Associate Justice Dawn Beam wrote in a concurring but separate opinion that today’s ruling is meant only for ARPA funds.

“I write separately to reiterate that we are not ruling on state funds but American Rescue Plan Act (ARPA) funds,” Beam writes in the statement. “… Because these funds were never earmarked by either the federal or state government for any educational purposes, Parent(s) for Public Schools (PPS) cannot claim harm.”

Senior Counsel at Democracy Forward Will Bardwell said the ruling is disappointing.

“In 150 years, the Mississippi Supreme Court has never denied its standing in a case about the Constitution’s school funding requirements,” Bardwell told the Mississippi Free Press on May 2. “So this is an unprecedented moment and a sad moment in this court’s history.”

“This is part of a really concerning years-long practice of the Mississippi Supreme Court ruling against public school children,” Bardwell continued. “The Mississippi Supreme Court has not ruled in favor of public school children in about 40 years, so I hope this is a wake-up call for public school supporters.”

Presiding Justice James Kitchens wrote in the dissenting opinion that Article 8, Section 208, of the state Constitution, forbids funds to be appropriated to private schools that are not free, and challenged the ruling that PPS did not have standing saying the court declined to address the education advocacy’s argument of taxpayer standing.
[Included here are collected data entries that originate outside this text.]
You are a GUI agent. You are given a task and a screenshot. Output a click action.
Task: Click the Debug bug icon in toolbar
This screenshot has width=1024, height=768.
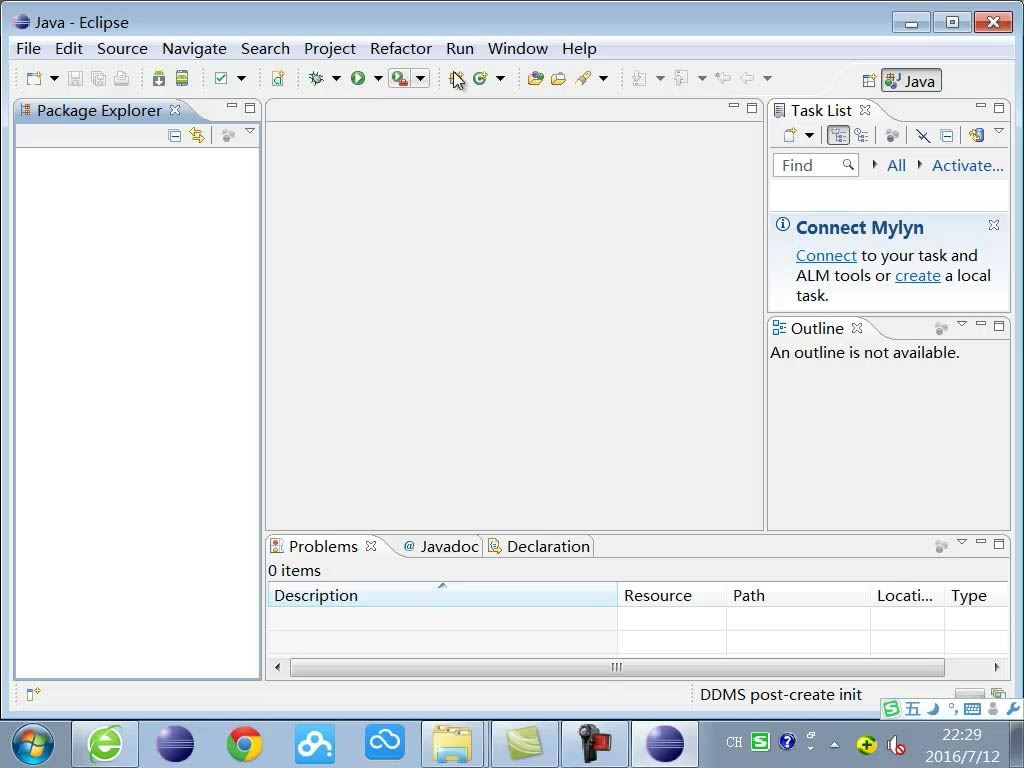[316, 78]
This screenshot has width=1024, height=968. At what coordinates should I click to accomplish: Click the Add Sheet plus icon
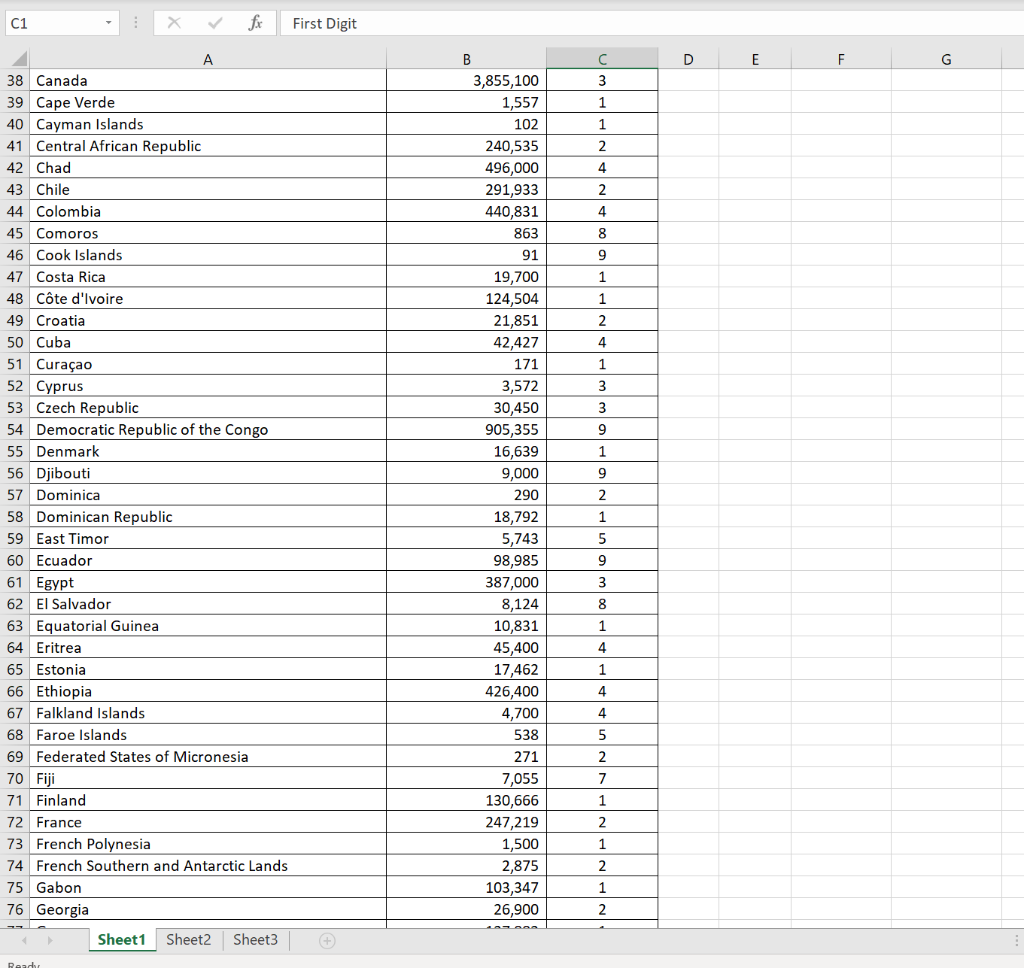click(x=328, y=939)
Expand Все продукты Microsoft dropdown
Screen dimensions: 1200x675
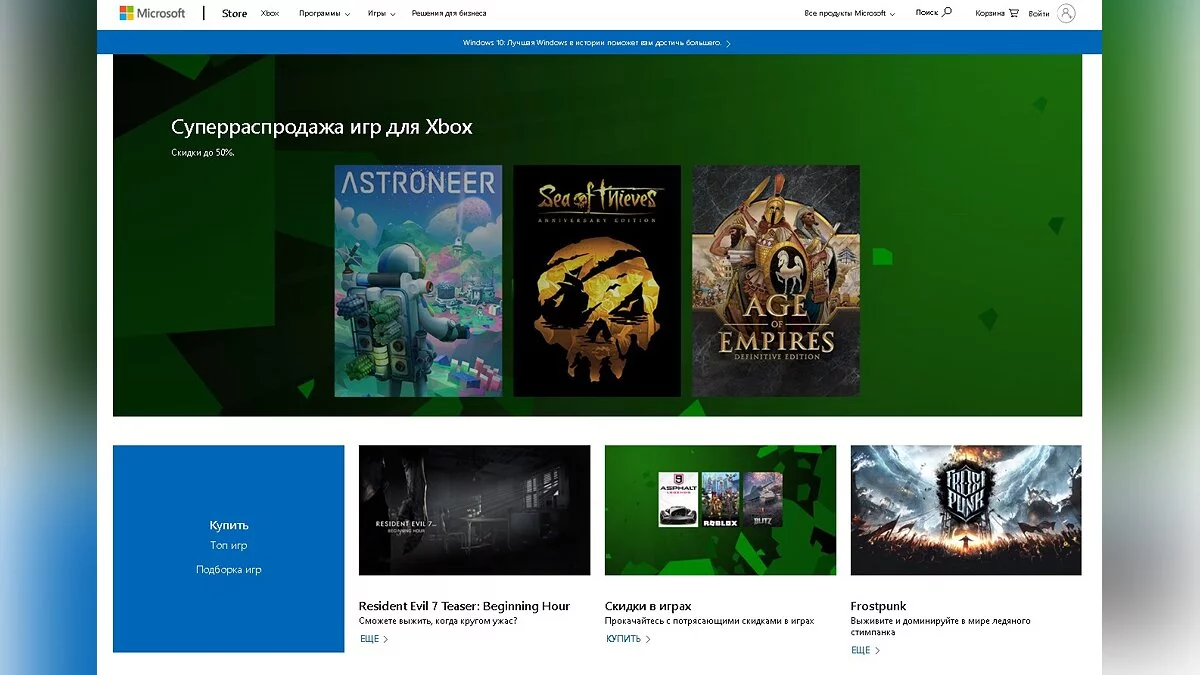tap(849, 14)
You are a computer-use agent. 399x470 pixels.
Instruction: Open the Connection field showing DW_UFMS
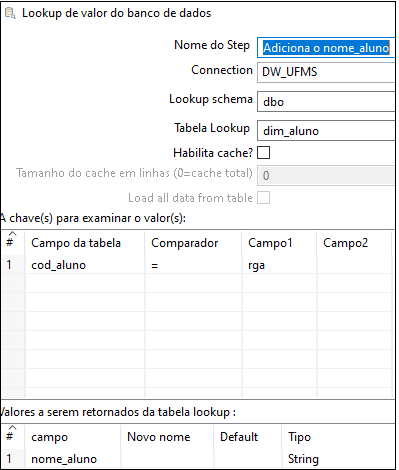click(x=326, y=72)
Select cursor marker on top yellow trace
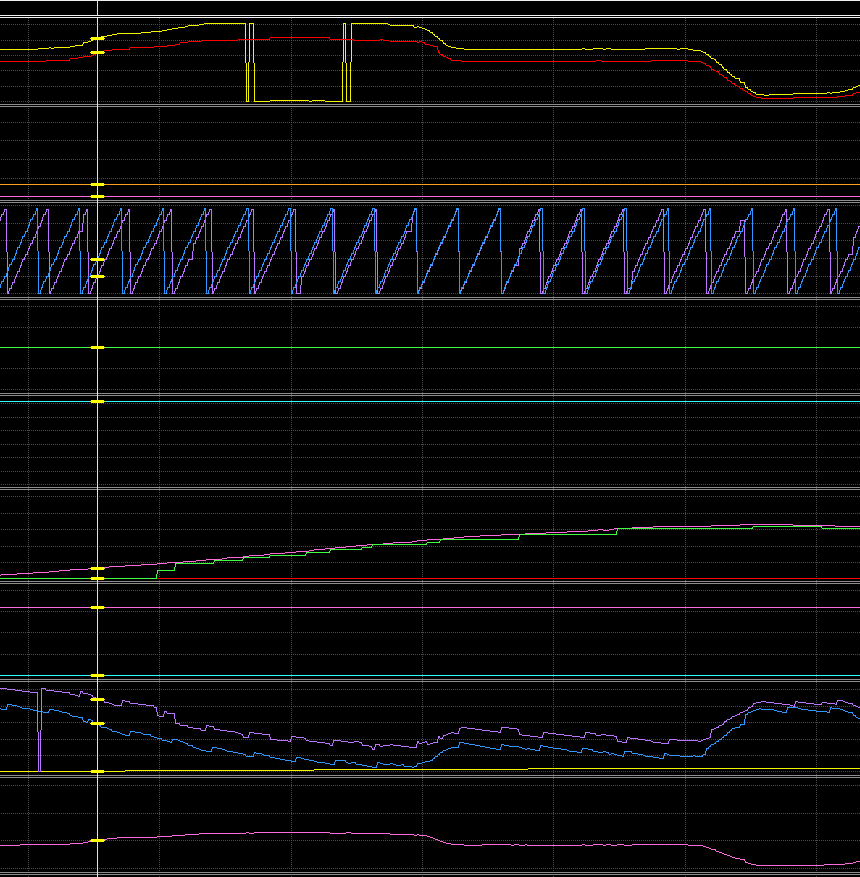This screenshot has height=877, width=860. (x=97, y=39)
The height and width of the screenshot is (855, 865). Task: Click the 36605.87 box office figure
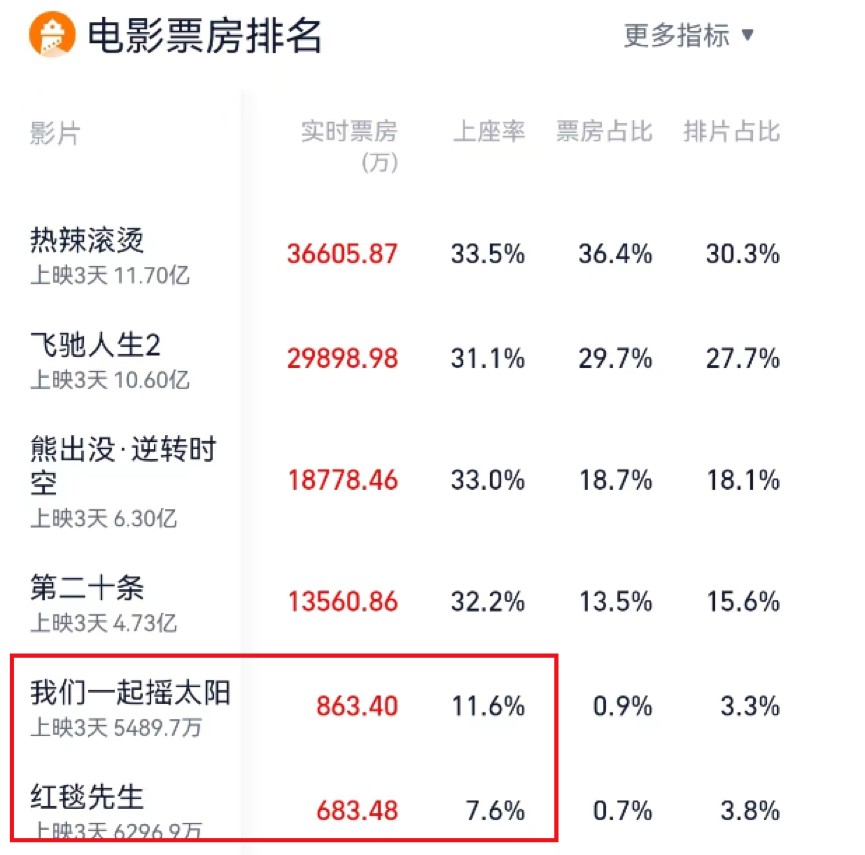(x=342, y=254)
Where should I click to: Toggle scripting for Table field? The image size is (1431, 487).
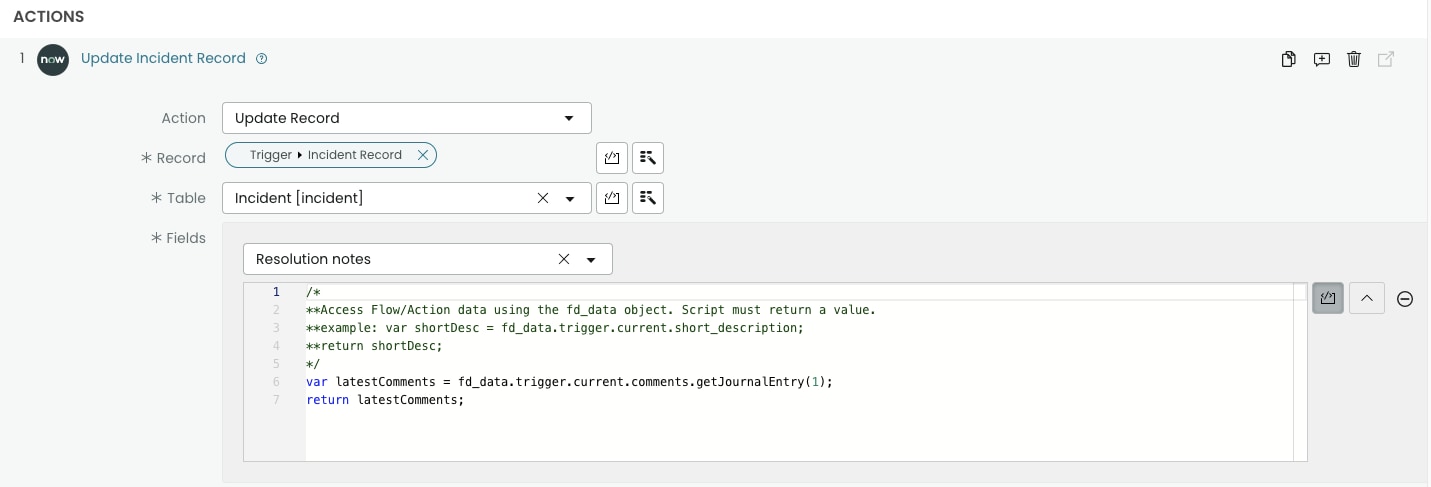point(612,198)
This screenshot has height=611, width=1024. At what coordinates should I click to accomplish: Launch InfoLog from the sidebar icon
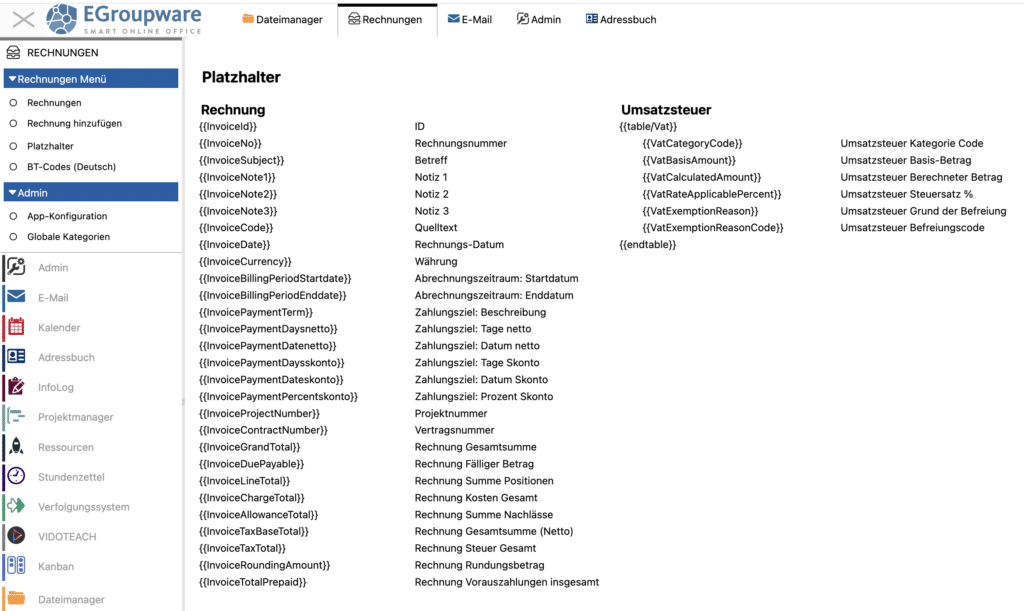coord(16,387)
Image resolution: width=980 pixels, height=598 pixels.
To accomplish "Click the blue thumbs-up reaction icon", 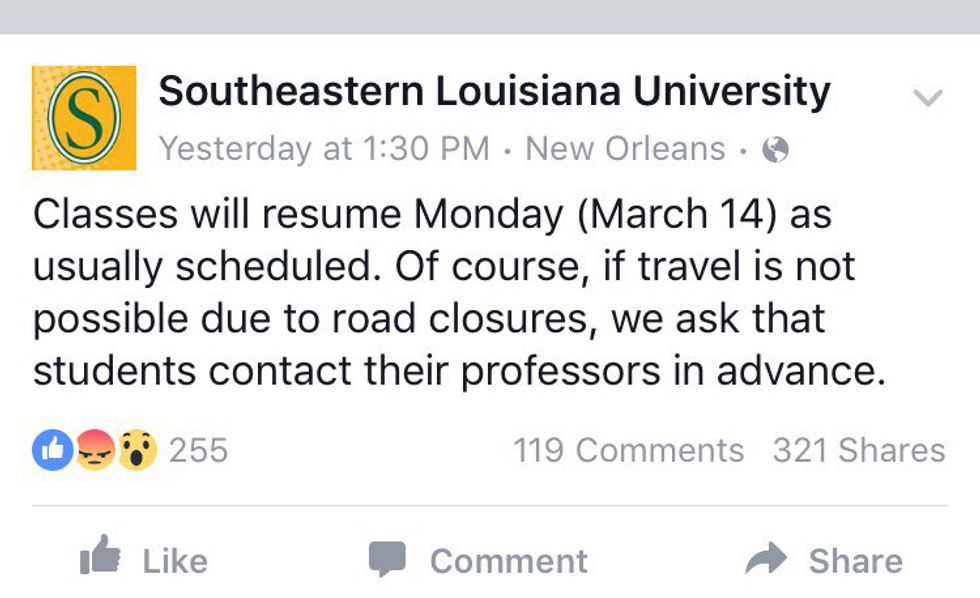I will click(x=52, y=450).
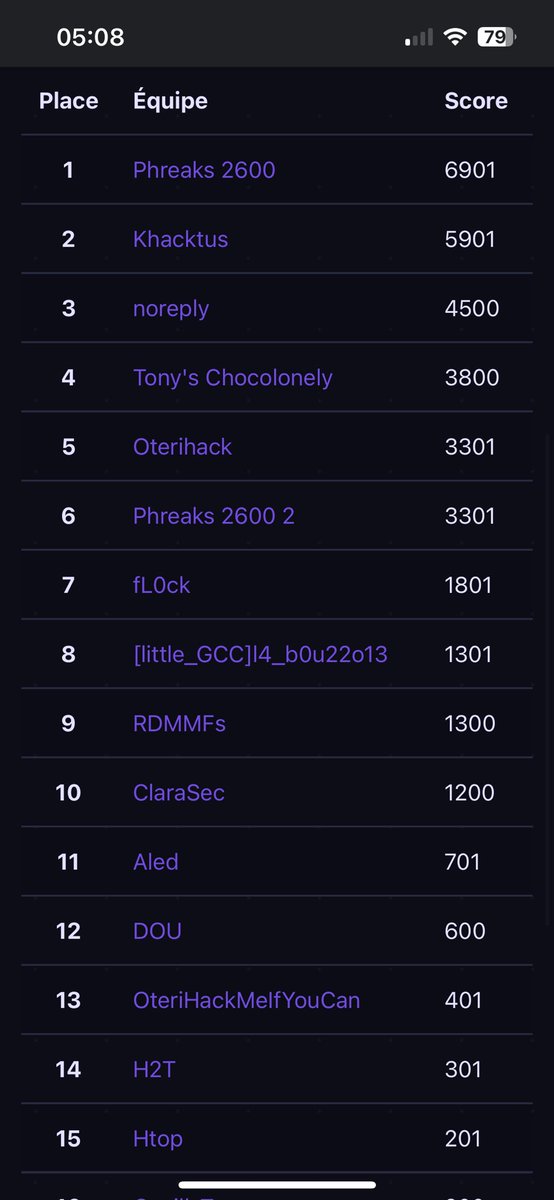Open the Phreaks 2600 team page

pyautogui.click(x=204, y=170)
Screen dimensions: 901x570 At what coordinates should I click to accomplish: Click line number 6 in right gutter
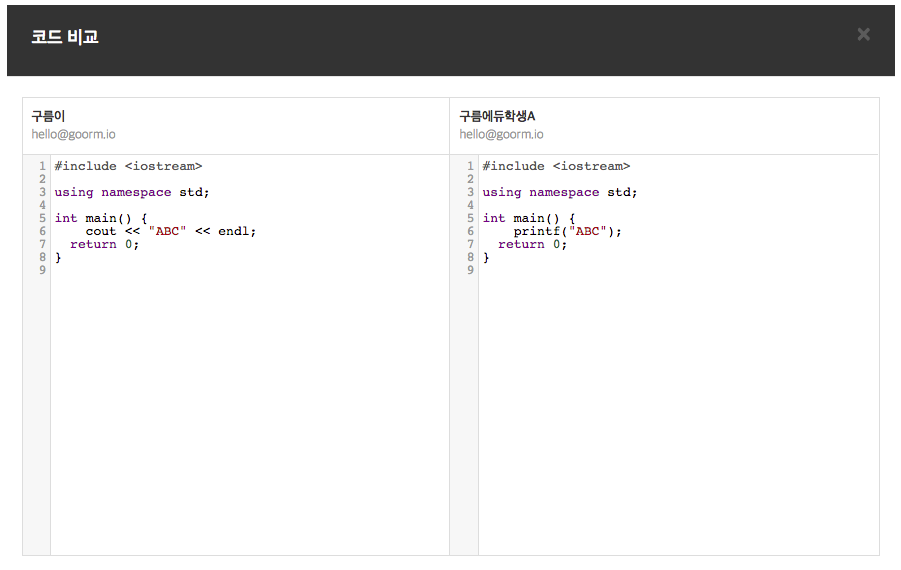pyautogui.click(x=470, y=231)
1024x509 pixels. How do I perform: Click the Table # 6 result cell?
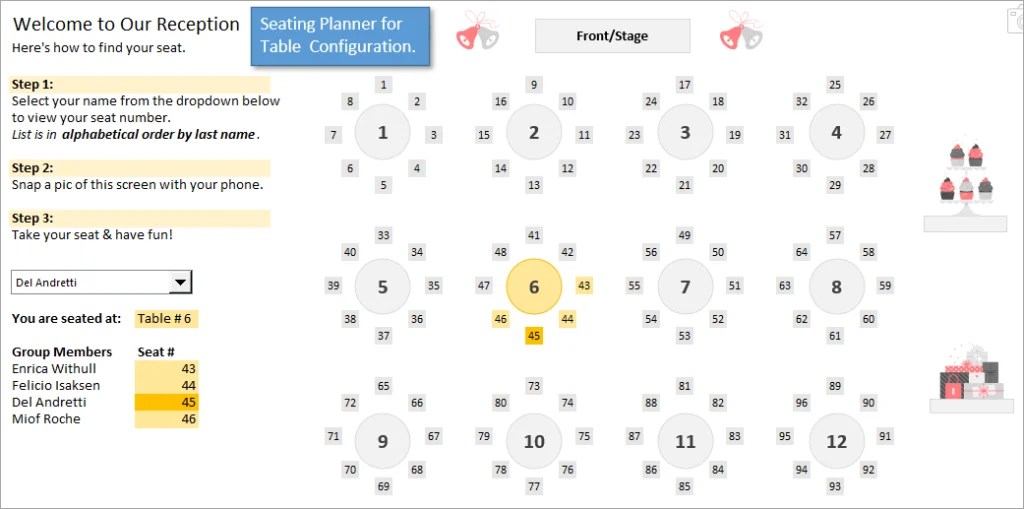tap(166, 319)
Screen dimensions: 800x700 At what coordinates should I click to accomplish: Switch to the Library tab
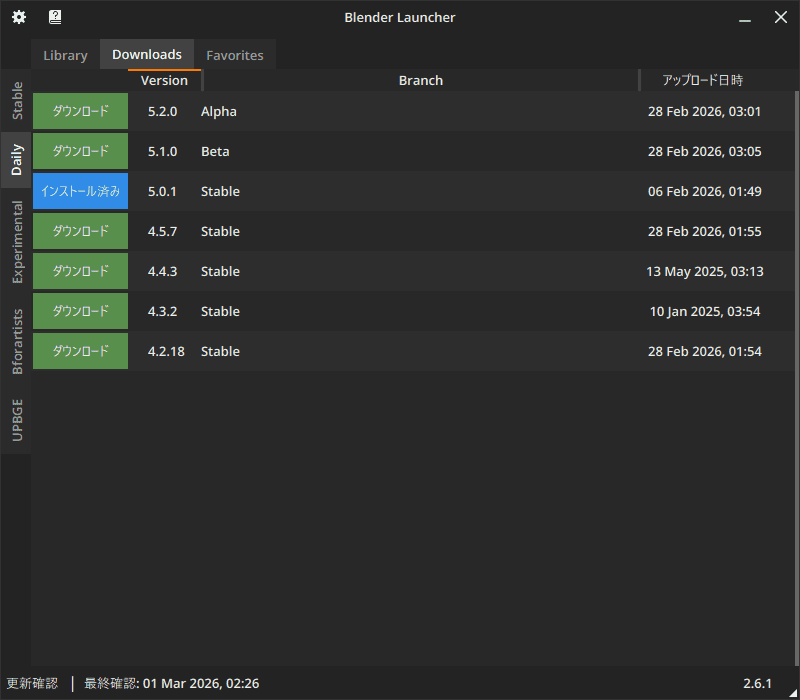(65, 55)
“The chancery court noted the funding and infrastructure challenges experienced by Mississippi public schools, pointing out several specific infrastructure challenges experienced by public schools, as well as noting that the Mississippi Adequate Education Program has only been fully funded twice in twenty years,” Kitchens wrote. “The chancery court further cited authority regarding the common sense notion that private schools compete with public schools.”

“It is also common sense that good infrastructure can positively impact learning and lead to an advantage, while poor infrastructure can negatively impact learning and lead to a disadvantage,” he added.

Presiding Justice Leslie King concurred with the dissenting opinion.

“I want to be really clear,” Bardwell said. “Two of the justices reached the right result. Justice Leslie King and Justice Jim Kitchens did what the rest of the court should have done, which is attempt to stand in the way of an unconstitutional state expenditure. And the fact that the other seven members of the court didn’t follow Justice King and Justice Kitchens’ example is sad.”

Because this case only involved state law in the Mississippi constitution, the Mississippi Supreme Court gets the final word and there is no other action to be taken, Bardwell said.

“This should have been an easy case,” Bardwell said. “The Constitution clearly forbids what the legislature did here and public school children’s parents clearly have an interest in fighting against attempts to undermine public schools. If the parents of public school children don’t have an interest in fighting efforts to undermine their schools, then who does?”

Clarification: This story and its headline have been updated to clarify that the court did not rule on the use of public funds for private schools, but instead sidestepped the issue by deciding that Parents For Public Schools did not have standing to sue.